* EXERCISE *
Copy out verbatim the records from the line containing "The image size is (1252, 853)." through the line containing "(x=269, y=407)", both of those lines included.

* INPUT FOR THIS TASK *
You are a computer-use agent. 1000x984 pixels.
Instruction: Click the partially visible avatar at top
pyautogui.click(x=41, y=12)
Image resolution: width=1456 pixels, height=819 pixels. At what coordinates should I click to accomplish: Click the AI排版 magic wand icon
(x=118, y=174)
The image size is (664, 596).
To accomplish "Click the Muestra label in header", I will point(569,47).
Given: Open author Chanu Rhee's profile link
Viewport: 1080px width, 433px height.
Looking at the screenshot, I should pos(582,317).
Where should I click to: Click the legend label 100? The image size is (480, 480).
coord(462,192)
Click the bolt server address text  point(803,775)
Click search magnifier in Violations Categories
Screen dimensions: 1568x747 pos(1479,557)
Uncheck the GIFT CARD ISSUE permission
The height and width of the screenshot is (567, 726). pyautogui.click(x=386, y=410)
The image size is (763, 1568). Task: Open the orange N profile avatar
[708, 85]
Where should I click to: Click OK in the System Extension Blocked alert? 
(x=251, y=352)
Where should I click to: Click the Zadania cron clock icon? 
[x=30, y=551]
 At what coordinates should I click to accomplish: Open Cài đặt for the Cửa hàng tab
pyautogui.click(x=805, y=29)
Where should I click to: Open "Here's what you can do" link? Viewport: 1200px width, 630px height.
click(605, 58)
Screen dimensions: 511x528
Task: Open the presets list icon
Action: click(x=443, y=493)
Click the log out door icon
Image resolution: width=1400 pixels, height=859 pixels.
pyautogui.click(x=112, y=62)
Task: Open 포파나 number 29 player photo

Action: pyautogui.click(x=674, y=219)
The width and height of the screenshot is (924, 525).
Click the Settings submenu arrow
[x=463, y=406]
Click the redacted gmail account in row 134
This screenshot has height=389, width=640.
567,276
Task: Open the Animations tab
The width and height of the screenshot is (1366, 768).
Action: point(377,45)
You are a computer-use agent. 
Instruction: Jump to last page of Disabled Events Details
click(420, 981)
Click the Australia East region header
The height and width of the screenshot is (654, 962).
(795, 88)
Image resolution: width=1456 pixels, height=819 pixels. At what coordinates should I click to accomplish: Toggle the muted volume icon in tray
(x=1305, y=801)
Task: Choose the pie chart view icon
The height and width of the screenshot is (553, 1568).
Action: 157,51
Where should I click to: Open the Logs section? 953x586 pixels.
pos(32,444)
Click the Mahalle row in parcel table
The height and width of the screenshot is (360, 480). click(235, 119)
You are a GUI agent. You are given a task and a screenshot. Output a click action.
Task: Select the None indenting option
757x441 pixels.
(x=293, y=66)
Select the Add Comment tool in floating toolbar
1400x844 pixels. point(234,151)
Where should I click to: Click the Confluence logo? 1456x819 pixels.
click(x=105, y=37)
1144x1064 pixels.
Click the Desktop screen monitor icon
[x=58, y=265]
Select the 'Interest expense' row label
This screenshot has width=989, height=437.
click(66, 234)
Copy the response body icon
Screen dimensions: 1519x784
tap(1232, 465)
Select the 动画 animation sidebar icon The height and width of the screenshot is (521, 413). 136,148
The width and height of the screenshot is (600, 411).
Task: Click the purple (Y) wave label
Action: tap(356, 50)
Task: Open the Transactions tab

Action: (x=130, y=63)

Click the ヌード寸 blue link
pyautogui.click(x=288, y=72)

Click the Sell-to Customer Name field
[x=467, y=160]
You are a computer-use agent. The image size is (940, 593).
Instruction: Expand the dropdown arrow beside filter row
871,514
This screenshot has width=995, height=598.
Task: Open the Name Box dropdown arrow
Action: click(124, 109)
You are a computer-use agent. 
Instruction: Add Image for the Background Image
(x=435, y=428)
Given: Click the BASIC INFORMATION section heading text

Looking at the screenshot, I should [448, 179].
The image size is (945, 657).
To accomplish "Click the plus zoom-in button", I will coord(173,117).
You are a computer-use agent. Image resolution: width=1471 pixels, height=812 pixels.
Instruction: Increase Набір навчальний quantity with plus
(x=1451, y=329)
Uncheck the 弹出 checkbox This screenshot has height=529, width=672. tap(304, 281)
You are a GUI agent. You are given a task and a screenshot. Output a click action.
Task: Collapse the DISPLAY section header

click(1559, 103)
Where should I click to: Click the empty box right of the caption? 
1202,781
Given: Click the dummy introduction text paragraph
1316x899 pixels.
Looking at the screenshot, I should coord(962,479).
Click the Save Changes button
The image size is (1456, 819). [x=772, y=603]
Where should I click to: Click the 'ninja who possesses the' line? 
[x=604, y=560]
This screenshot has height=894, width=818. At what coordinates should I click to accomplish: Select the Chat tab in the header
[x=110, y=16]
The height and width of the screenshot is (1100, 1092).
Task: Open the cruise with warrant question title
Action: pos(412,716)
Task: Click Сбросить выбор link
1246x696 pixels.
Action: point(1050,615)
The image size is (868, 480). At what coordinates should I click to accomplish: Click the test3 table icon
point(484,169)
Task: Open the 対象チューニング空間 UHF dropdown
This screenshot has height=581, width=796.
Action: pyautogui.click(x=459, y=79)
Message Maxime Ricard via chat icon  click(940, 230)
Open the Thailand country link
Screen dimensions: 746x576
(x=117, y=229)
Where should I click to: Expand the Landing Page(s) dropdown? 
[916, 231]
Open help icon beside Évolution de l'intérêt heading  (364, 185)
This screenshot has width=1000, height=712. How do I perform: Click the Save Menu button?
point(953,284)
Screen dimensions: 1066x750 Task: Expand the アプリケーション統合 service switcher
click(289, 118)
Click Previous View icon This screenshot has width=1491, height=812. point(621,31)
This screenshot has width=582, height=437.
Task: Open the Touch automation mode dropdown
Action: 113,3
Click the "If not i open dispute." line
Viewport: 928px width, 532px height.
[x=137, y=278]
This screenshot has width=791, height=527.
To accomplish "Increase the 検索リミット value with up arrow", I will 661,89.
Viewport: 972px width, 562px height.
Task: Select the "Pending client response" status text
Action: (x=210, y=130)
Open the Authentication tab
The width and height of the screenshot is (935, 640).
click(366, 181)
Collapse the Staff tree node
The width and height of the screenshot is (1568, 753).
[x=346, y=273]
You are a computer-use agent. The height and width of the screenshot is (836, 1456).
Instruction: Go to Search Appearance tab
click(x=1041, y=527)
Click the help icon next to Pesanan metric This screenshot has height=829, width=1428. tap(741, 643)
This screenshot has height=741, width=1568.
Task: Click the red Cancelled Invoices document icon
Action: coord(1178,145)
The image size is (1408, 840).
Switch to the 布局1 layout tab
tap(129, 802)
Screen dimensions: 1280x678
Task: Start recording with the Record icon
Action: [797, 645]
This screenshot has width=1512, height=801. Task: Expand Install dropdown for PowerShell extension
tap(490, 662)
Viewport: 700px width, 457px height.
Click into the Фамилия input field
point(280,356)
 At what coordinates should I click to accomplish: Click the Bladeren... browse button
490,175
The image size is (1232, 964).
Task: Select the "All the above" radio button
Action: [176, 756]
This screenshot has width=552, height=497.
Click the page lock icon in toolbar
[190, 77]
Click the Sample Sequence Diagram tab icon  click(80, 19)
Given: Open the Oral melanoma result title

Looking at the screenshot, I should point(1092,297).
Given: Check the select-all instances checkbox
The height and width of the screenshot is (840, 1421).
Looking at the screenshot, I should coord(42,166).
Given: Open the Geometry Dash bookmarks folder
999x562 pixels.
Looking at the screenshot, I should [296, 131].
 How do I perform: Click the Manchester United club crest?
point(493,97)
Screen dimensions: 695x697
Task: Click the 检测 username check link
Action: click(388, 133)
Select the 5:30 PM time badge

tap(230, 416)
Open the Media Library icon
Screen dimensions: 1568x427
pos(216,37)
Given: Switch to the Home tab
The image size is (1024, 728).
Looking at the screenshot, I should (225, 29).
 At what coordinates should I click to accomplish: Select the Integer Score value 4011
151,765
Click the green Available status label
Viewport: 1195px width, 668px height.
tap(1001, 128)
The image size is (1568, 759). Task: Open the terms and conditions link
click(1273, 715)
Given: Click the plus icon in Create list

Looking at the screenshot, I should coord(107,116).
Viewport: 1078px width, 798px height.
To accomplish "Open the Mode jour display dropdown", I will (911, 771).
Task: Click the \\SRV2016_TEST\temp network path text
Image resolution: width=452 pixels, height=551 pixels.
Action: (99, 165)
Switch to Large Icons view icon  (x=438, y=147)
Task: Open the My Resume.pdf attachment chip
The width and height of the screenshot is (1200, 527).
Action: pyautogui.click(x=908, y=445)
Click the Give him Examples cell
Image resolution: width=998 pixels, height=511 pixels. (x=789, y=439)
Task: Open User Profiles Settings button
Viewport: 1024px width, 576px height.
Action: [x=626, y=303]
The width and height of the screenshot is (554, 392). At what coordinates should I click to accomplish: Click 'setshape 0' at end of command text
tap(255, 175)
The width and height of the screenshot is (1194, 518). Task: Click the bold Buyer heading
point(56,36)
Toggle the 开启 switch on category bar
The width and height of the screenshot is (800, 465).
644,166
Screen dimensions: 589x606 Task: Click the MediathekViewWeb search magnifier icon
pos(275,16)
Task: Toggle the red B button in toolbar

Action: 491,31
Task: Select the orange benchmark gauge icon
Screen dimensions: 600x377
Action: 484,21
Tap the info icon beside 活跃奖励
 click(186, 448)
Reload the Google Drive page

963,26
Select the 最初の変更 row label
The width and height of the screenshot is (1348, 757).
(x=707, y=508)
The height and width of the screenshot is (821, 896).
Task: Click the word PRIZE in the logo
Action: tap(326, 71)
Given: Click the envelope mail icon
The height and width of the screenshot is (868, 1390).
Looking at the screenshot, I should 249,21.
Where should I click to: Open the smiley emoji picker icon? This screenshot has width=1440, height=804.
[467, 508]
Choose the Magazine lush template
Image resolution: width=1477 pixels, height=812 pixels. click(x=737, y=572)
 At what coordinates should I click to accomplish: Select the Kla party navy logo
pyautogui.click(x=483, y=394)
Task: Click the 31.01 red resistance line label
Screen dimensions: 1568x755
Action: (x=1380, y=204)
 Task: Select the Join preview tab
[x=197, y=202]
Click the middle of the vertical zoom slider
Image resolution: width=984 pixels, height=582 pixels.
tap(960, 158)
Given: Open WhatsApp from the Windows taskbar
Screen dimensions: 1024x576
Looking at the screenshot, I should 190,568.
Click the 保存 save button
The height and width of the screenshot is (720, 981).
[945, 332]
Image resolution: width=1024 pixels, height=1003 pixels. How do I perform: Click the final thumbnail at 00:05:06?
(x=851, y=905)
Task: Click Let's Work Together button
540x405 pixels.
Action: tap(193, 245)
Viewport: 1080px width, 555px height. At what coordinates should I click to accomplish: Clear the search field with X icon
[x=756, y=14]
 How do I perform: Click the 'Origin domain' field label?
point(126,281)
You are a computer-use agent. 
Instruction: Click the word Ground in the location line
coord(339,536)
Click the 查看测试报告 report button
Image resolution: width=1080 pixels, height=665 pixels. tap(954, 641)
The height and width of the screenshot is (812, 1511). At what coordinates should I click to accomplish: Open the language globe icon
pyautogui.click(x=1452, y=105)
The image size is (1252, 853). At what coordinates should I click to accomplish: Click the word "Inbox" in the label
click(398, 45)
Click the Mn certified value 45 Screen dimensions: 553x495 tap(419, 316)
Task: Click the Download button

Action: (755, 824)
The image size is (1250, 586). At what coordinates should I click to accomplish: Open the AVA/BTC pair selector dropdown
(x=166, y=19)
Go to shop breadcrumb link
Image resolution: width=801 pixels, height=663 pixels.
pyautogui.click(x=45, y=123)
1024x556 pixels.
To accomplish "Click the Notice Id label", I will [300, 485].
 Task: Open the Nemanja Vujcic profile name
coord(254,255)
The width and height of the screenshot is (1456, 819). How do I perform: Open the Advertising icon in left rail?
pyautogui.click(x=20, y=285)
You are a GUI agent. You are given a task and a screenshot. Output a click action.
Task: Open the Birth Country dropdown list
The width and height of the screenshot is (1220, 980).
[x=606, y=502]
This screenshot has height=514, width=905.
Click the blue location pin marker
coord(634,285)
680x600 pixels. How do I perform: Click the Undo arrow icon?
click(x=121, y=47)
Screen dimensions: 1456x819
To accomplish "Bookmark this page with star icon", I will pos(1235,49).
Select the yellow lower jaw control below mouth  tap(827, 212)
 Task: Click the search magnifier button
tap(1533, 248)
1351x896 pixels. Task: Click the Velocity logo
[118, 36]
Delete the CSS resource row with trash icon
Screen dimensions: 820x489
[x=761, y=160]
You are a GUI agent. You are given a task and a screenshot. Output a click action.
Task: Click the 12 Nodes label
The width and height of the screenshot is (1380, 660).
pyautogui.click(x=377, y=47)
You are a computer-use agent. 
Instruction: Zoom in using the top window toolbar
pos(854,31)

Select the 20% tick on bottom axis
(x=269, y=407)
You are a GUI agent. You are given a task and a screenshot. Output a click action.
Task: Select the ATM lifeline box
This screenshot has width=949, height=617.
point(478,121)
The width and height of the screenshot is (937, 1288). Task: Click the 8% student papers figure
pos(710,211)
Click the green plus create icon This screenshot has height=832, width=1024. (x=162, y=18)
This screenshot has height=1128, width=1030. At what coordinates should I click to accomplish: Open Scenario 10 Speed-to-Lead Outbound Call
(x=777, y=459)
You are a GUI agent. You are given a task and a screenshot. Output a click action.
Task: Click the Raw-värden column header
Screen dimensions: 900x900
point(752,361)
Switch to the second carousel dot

* EXERCISE ANSWER *
The image size is (1252, 853). At what coordinates should I click to accomplish: Click the word "Inbox" in the label
click(398, 45)
Click the Mn certified value 45 Screen dimensions: 553x495 tap(419, 316)
Task: Click the Download button

Action: (755, 824)
The image size is (1250, 586). At what coordinates should I click to accomplish: Open the AVA/BTC pair selector dropdown
(x=166, y=19)
Go to shop breadcrumb link
Image resolution: width=801 pixels, height=663 pixels.
pyautogui.click(x=45, y=123)
1024x556 pixels.
To accomplish "Click the Notice Id label", I will [300, 485].
 Task: Open the Nemanja Vujcic profile name
coord(254,255)
The width and height of the screenshot is (1456, 819). How do I perform: Open the Advertising icon in left rail?
pyautogui.click(x=20, y=285)
You are a GUI agent. You are given a task and a screenshot. Output a click action.
Task: Open the Birth Country dropdown list
The width and height of the screenshot is (1220, 980).
[x=606, y=502]
This screenshot has height=514, width=905.
Click the blue location pin marker
coord(634,285)
680x600 pixels. How do I perform: Click the Undo arrow icon?
click(x=121, y=47)
Screen dimensions: 1456x819
To accomplish "Bookmark this page with star icon", I will pos(1235,49).
Select the yellow lower jaw control below mouth  tap(827, 212)
 Task: Click the search magnifier button
tap(1533, 248)
1351x896 pixels. Task: Click the Velocity logo
[118, 36]
Delete the CSS resource row with trash icon
Screen dimensions: 820x489
[x=761, y=160]
You are a GUI agent. You are given a task and a screenshot. Output a click action.
Task: Click the 12 Nodes label
The width and height of the screenshot is (1380, 660).
pyautogui.click(x=377, y=47)
You are a computer-use agent. 
Instruction: Zoom in using the top window toolbar
pos(854,31)

Select the 20% tick on bottom axis
(x=269, y=407)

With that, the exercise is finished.